Skip to main content

PORTER English stemming tokenizer

Example SQL full-text searches using PORTER English stemming tokenizer

Abstract

example SQL full-text searches using PORTER English stemming tokenizer

The PORTER stemming tokenizer identifies each word in the search using whitespace and/or punctuation. Then, regardless of case, the tokenizer finds all matching words by reducing each word in the search to its stem by removing trailing s, er, ing, and ed.

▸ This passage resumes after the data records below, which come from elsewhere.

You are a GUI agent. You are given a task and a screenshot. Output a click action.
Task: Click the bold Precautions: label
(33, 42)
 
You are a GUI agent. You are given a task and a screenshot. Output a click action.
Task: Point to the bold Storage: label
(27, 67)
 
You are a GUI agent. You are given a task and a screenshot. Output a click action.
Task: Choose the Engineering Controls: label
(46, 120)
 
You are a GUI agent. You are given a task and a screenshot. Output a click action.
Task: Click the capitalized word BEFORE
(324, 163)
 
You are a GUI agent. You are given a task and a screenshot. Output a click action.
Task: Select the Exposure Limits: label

A search string identifies each word using whitespace and/or punctuation and may use double quotes to identify a word or a phrase. Phrases contain two or more words within double quotes and may include whitespace between words. Punctuation, such as .!>, is ignored in the search string when it is not a full-text search operator. Reserved search operators include - " ^ * ( ) NEAR NEAR/n AND OR NOT; However, * ( ) OR NOT are not supported and will return an error when used.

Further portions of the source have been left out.